* [ASSIGNMENT]
From the data that follows, print exactly the lines starting at the one containing "Screen dimensions: 980x544" and ending at the one containing "Viewport: 868px width, 469px height."; include both of them and nothing more.

_ _ _ _

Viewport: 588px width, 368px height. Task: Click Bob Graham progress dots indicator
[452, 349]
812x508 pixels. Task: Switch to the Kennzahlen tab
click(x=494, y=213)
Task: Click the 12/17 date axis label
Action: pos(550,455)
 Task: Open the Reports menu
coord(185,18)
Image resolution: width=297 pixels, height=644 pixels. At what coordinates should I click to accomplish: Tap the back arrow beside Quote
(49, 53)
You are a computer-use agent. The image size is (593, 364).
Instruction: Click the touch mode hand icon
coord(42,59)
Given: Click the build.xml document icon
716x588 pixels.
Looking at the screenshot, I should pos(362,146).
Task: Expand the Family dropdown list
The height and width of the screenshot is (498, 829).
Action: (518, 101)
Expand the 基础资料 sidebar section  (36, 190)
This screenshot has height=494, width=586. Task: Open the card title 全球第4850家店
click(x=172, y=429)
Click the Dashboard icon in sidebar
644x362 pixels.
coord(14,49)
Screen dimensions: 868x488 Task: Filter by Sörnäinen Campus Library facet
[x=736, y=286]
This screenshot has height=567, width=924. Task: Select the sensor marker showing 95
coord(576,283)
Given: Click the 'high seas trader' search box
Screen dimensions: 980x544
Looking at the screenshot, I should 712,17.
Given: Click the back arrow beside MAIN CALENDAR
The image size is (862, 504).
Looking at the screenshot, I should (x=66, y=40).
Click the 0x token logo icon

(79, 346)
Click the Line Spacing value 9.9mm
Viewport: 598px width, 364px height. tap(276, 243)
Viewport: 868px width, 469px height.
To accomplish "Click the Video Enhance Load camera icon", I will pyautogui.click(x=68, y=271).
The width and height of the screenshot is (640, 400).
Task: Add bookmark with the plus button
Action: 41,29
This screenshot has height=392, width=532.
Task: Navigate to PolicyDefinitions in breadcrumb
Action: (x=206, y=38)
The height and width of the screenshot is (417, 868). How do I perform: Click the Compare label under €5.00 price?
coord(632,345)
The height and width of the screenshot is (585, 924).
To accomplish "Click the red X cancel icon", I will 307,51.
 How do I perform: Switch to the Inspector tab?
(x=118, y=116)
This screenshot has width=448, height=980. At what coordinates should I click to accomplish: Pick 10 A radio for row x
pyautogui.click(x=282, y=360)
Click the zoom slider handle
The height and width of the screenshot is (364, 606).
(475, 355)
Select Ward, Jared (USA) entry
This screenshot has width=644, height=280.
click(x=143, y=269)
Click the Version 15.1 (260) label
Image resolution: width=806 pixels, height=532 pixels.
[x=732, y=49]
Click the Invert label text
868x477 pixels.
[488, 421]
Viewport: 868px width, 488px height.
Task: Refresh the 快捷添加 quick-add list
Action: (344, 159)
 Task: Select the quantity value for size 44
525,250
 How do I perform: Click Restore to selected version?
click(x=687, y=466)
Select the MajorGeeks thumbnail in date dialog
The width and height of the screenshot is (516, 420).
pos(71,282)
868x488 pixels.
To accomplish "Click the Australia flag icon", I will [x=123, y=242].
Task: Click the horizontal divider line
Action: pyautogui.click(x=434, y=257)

_ _ _ _

* [RESPONSE BOX]
Screen dimensions: 980x544
Looking at the screenshot, I should 712,17.
Given: Click the back arrow beside MAIN CALENDAR
The image size is (862, 504).
Looking at the screenshot, I should (x=66, y=40).
Click the 0x token logo icon

(79, 346)
Click the Line Spacing value 9.9mm
Viewport: 598px width, 364px height. tap(276, 243)
Viewport: 868px width, 469px height.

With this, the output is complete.